[DATA TO PROCESS Boundary: Start]

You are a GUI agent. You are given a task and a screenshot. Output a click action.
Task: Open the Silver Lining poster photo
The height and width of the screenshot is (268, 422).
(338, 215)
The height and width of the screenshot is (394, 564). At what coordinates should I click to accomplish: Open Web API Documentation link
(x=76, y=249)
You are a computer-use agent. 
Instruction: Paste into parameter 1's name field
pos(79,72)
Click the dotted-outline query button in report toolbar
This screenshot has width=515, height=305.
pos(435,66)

[DATA TO PROCESS Boundary: End]
[DATA TO PROCESS Boundary: Start]

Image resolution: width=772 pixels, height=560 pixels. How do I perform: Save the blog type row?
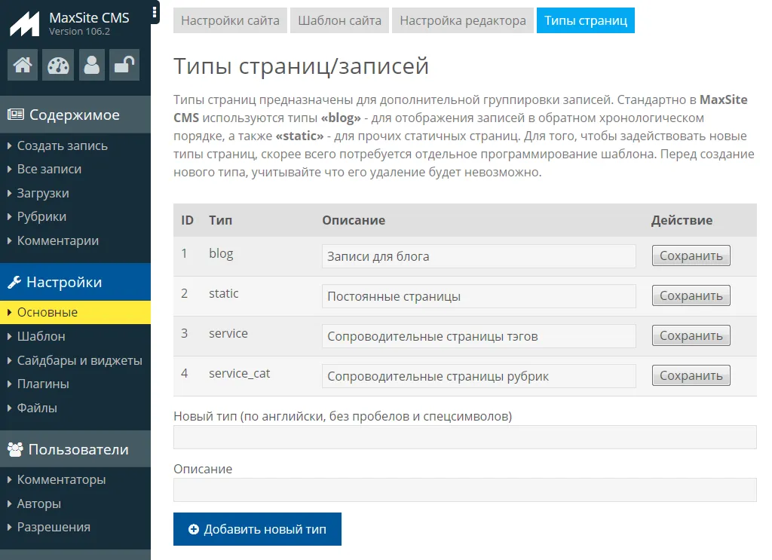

[DATA TO PROCESS Boundary: End]
[DATA TO PROCESS Boundary: Start]

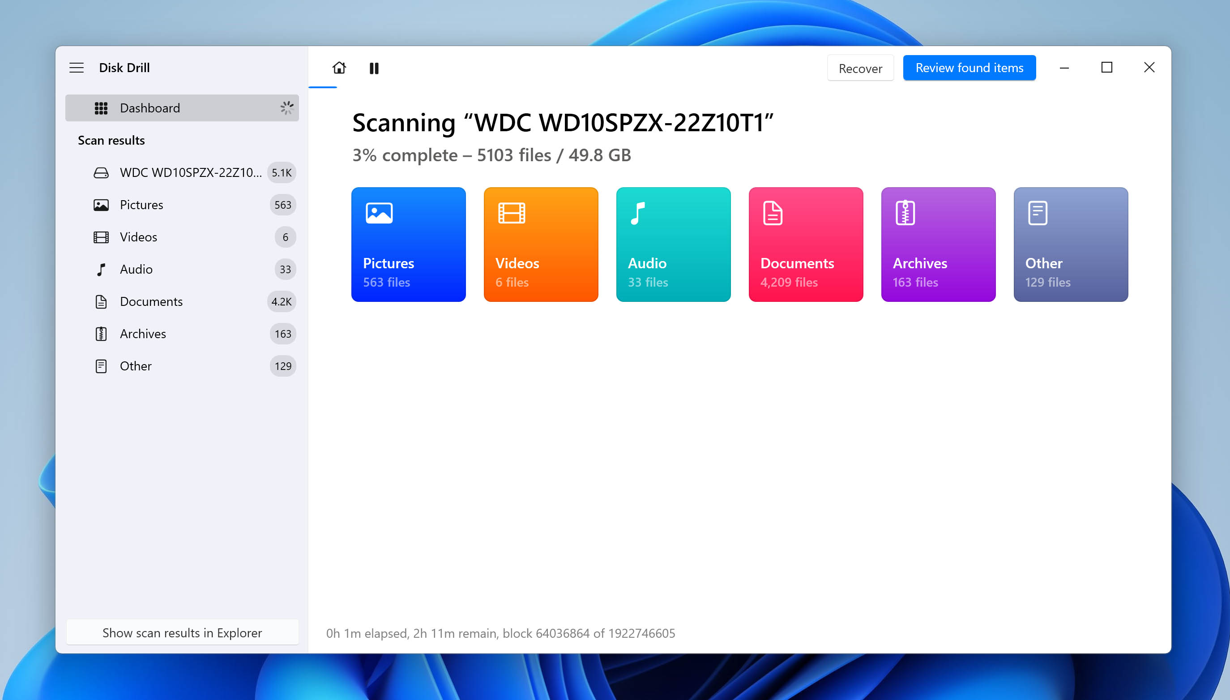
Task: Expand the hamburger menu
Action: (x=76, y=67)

[DATA TO PROCESS Boundary: End]

## AIM OF THE EXERCISE
Pull out each line of the records holding the string "agent".

## YOUR SOLUTION
You are a GUI agent. You are given a task and a screenshot. Output a click action.
You are a computer-use agent. 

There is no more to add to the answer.